Essa dependência de serviços externos em nuvem gera três riscos críticos: saída maciça de capital (já que os países pagam taxas de assinatura exorbitantes), risco de jurisdição de dados (onde os dados estão sujeitos a leis estrangeiras, como a Lei Cloud dos EUA) e vulnerabilidade da cadeia de abastecimento. A dependência digital se traduz diretamente em vias para que as potências imperiais exerçam coerção política e manipulação económica. A menos que a propriedade e o controlo desta infraestrutura digital essencial sejam recuperados, as nações em desenvolvimento não poderão garantir a sua plena soberania económica e política.
CONSTRUIR RESISTÊNCIA E BUSCAR CAMINHOS ALTERNATIVOS
É necessária uma visão política decisiva e de orientação socialista para que as forças progressistas globais montem uma defesa robusta contra este imperialismo de dados. O passo fundamental nesta luta deve ser a transição da exploração privada para o reconhecimento dos dados como propriedade social.
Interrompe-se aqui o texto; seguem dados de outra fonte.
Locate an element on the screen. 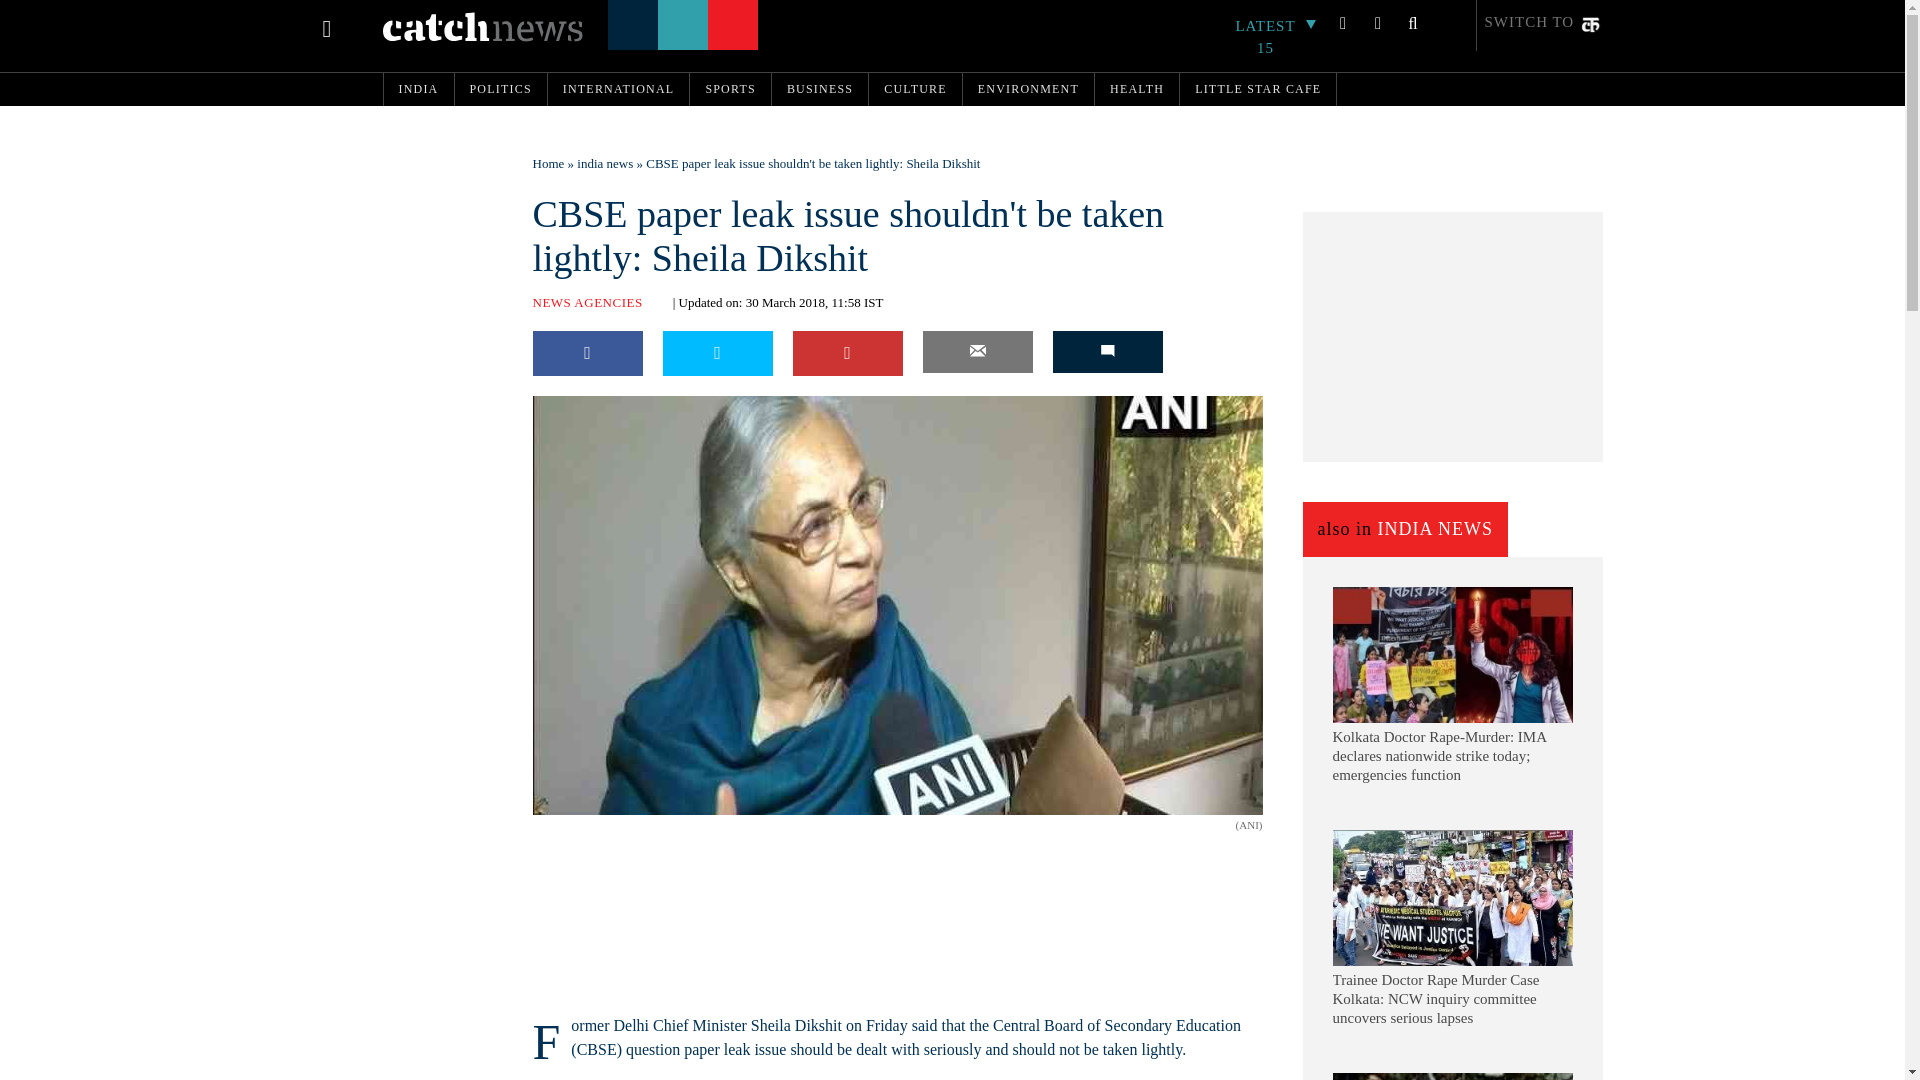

Para além das ameaças representadas pelo poder militar convencional, o imperialismo de dados — executado silenciosamente e profundamente integrado — é uma ameaça crítica à segurança e à autonomia económica do Sul Global. Uma resistência política unificada, impulsionada pelos princípios da equidade social e da soberania, é a necessidade urgente do nosso tempo.